What if your art was in the MET...
...and you never knew it
The Ted Conrath Project
"The symbolic illustrations by Theodore Conrath only lack color to remind us of Blake."
- The New York Times
"There is a crack in everything, that's how the light gets in."
- Leonard Cohen
"A whole new, wonderful world."
- Robert Yahner
National Arts Club
What if your work sat in collection at the MET and you never knew it? That’s the tip of Ted’s iceberg, an artist in a family of talent, that had no idea of their own power. After seventeen of his pieces were discovered in a thrift store 23 years after his death, the art world would gain a second chance to see a talent that had fallen through the cracks.
This is the search for Ted Conrath, his family of artists, and the power of art in the face of deformity, mental illness, and financial hardship.

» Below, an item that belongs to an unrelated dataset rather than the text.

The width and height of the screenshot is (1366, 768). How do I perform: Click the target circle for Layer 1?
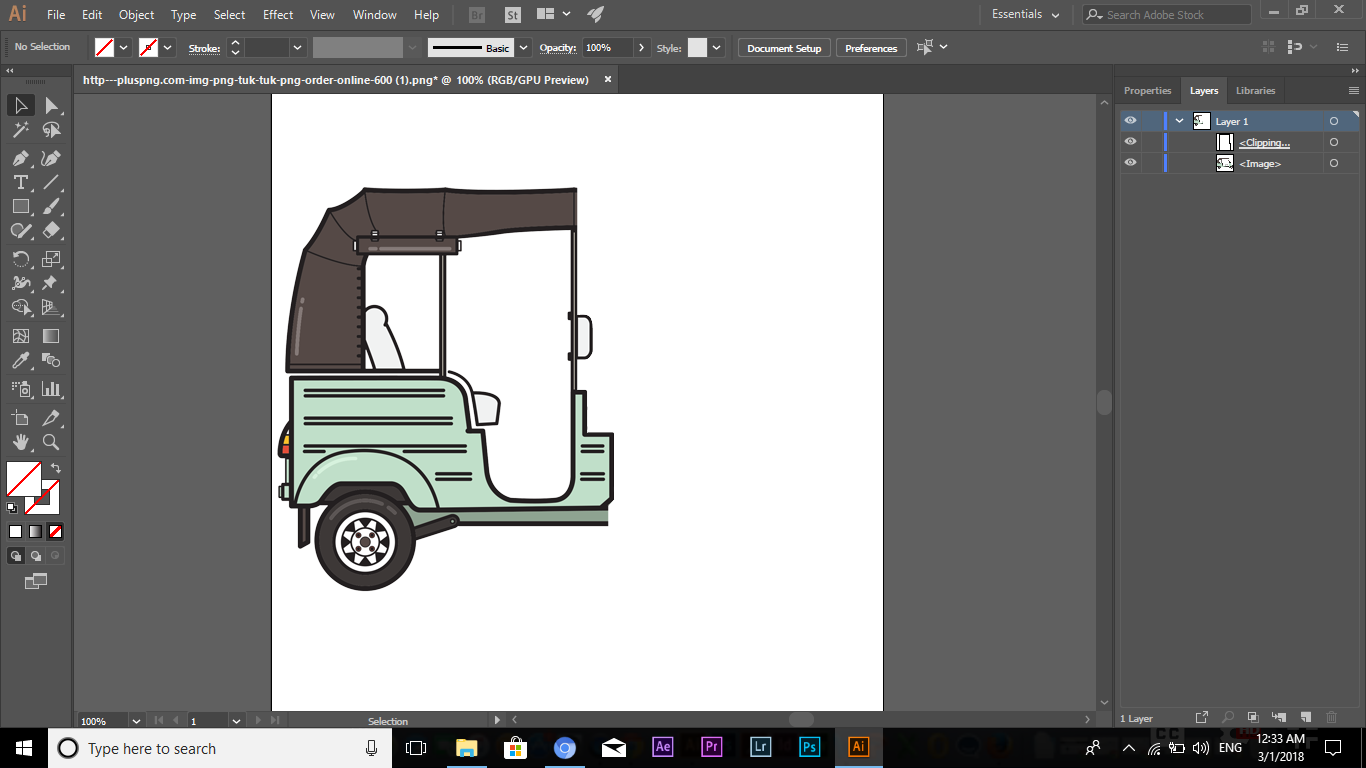(1334, 120)
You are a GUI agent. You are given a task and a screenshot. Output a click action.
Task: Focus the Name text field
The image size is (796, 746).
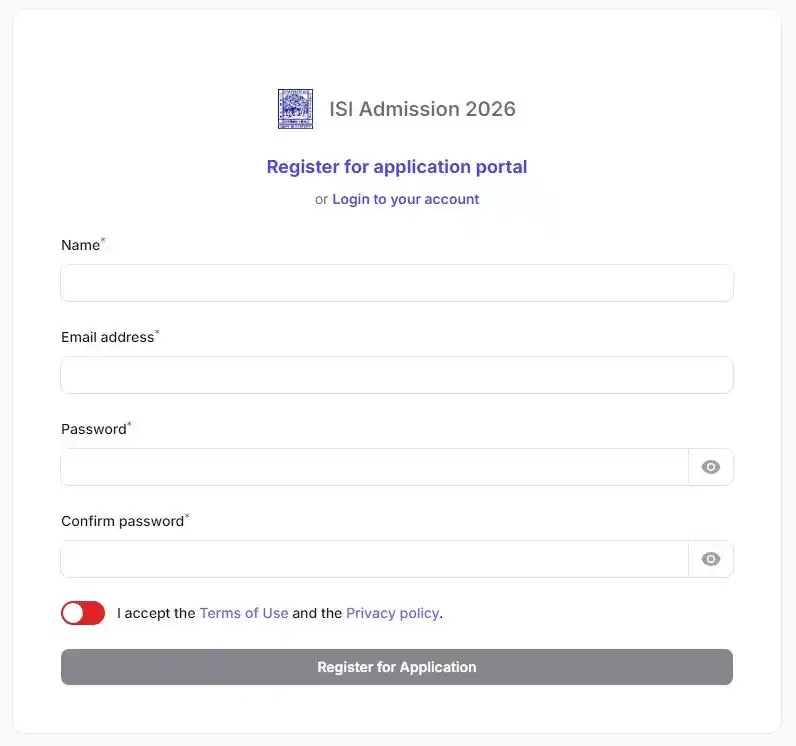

Ted Conrath had scarred fingers; a fall on a stove melded the first two on his right hand together like an arthritic putty knife. He would use these fingers to move paint across his canvases, abstracting land, cloud, and sea. Born with spatial impairment, he expressed himself through sculpture and drawing and landed a promising scholarship to the Art Institute of Chicago, but it was vanquished when Ted had to learn to use his stiff fingers to fire his machine gun at the Battle of Guadalcanal in the Pacific. Only one thing could overcome war, malaria and the loss of family: his art.